Some other quotes that cause me to question the validity of the claims and general psychiatric gist of the piece are:
In primary care, patients with this disorder often present with physical symptoms such as headaches, muscle tension, gastrointestinal symptoms, back pain, and insomnia.
another peak of new-onset cases occurs in older adulthood, often in the context of chronic physical health conditions.
The predominant presentation in primary care (rather than mental health) settings is physical symptoms such as headaches or gastrointestinal distress.5 In children, generalized anxiety disorder often manifests as recurrent abdominal pain and other somatic symptoms6 that may cause them to stay out of school.
Er, where are the mental illnesses in that lot?Patients with generalized anxiety disorder have increased risks of other mental and physical health conditions (e.g., chronic pain syndromes, asthma or chronic obstructive pulmonary disease, and inflammatory bowel disease).9
Actually this seems to me to be more of a typical issue with doctors, who are unable to say "I don't know." Perhaps they project this onto their patients - this is claimed to be a common psychological problem - mistaking your psychological problems/fears as being someone else's!A psychological construct known as intolerance of uncertainty — the tendency to react negatively to situations that are uncertain — has been shown to be a relatively specific characteristic of persons with generalized anxiety disorder.15
Patients with generalized anxiety disorder generally have an affirmative response to the question “Do you worry excessively about minor matters?” That question is worth asking of patients with insomnia, a depressed mood, chronic gastrointestinal and other pain symptoms, or other unexplained recurrent health concerns.
Isn't worrying excessively the definition of GAD? The reference to chronic gastrointestinal symptoms is a big clue IMO, which is not adequately addressed in this article. Having personally reduced my anxiety levels dramatically through diet and supplements, and read of others who have done the same, it seems extremely remiss for the authors not to mention this. Has it not yet filtered through to such a respected journal as the NEJM? Instead they are allowing an article that promotes the usual dubious 'evidence' and the usual treatments, which have very limited efficacy IME and IMO, and some can be dangerous.
Since insomnia is a prominent symptom of generalized anxiety disorder, the patient should be encouraged to practice positive sleep-hygiene behaviors (i.e., to maintain a regular sleep schedule, avoid smoking or the use of nicotine during the evening, and avoid alcohol and the prolonged use of devices with light-emitting screens, such as smartphones, laptops, and television, before bedtime). However, randomized trials are lacking to support specific benefits of sleep hygiene for patients with generalized anxiety disorder.

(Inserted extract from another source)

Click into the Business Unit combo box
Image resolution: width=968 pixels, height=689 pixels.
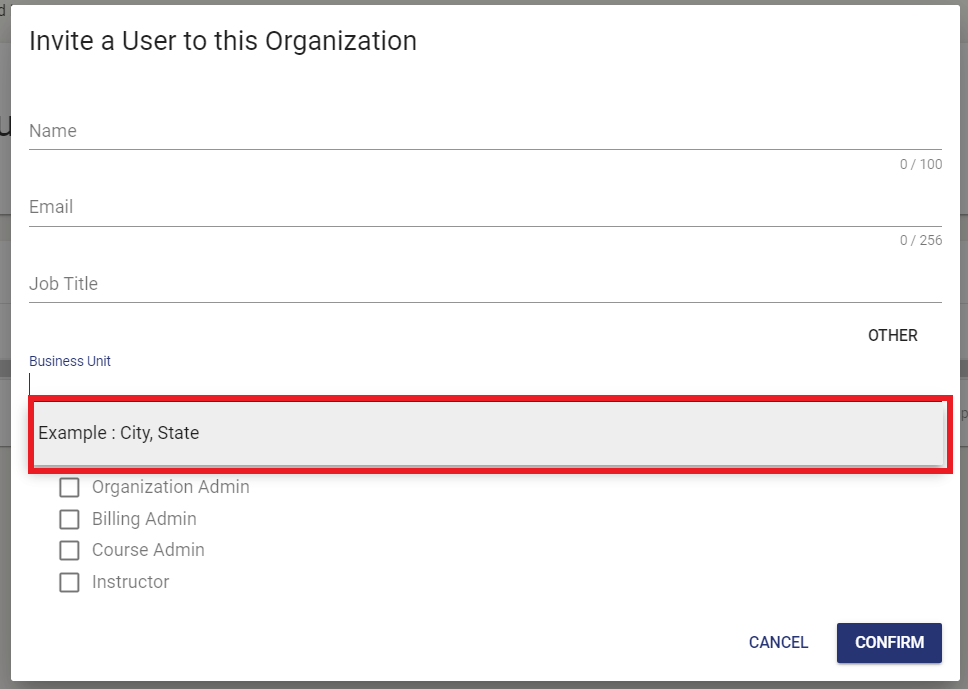coord(485,384)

So why should it be encouraged? Shades of PACE here...
When I was an anxiety-ridden child there were no computers and very little on TV. My time was spent making my own entertainment, which included country walks. I did, however, have gastrointestinal problems and a diet full of sugar and starch. Did children only start getting GAD when computers and smartphones were invented? I don't think so.

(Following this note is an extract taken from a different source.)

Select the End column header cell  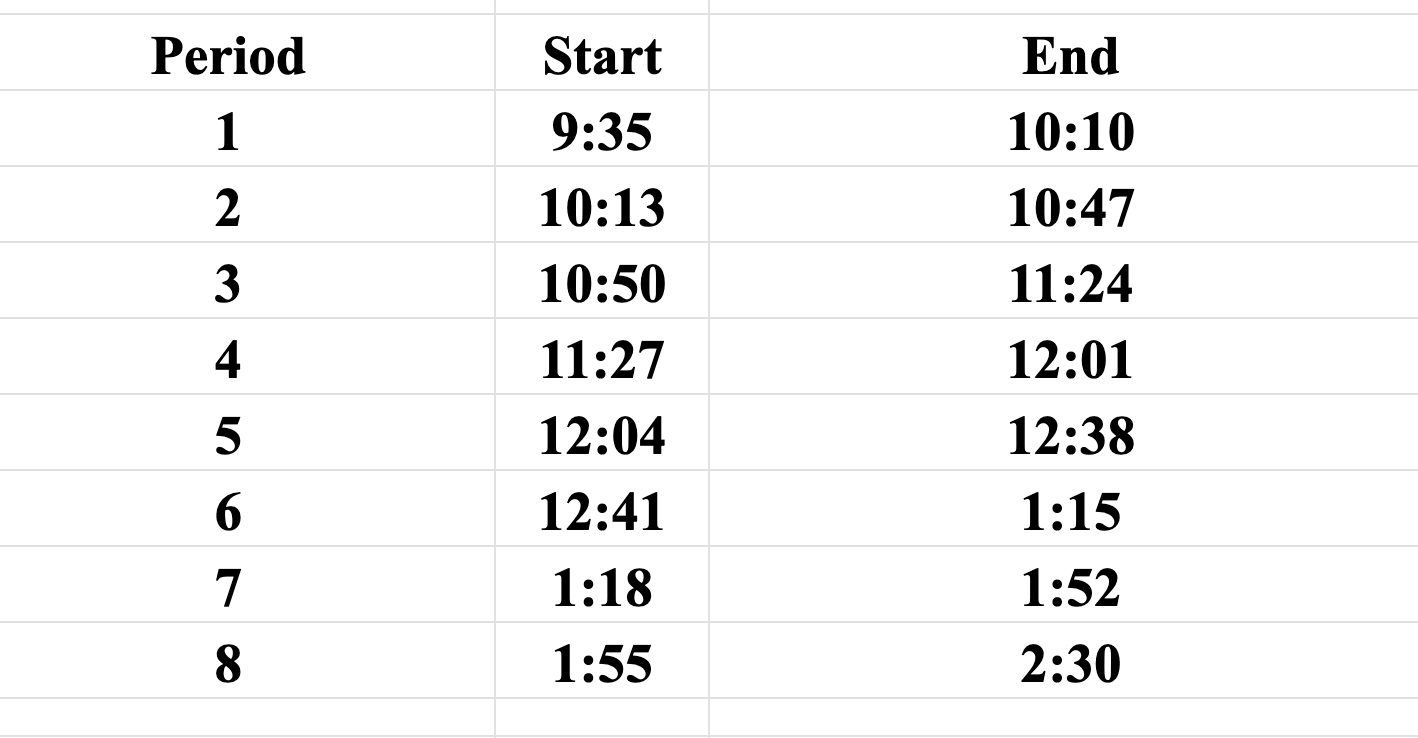click(1070, 56)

Selective serotonin-reuptake inhibitors (SSRIs) and serotonin–norepinephrine reuptake inhibitors (SNRIs) are generally considered to be first-line pharmacotherapies for generalized anxiety disorder, with response rates in the range of 30 to 50%.23,32 A recent meta-analysis suggested the possibility of publication and reporting biases in clinical trials of these agents for the treatment of anxiety, but the authors concluded that these biases probably did not lead to a systematic inflation of effect sizes.33
The authors say it's OK. So that's all right then.
The evidence base is growing for the use of SSRIs and SNRIs for the treatment of anxiety disorders, including generalized anxiety disorder, in children and adolescents.35
Really? I haven't heard about this, but have heard about increasing evidence for SSRIs increasing suicidality, amid withholding of data about this risk. I think it involves unpublished studies.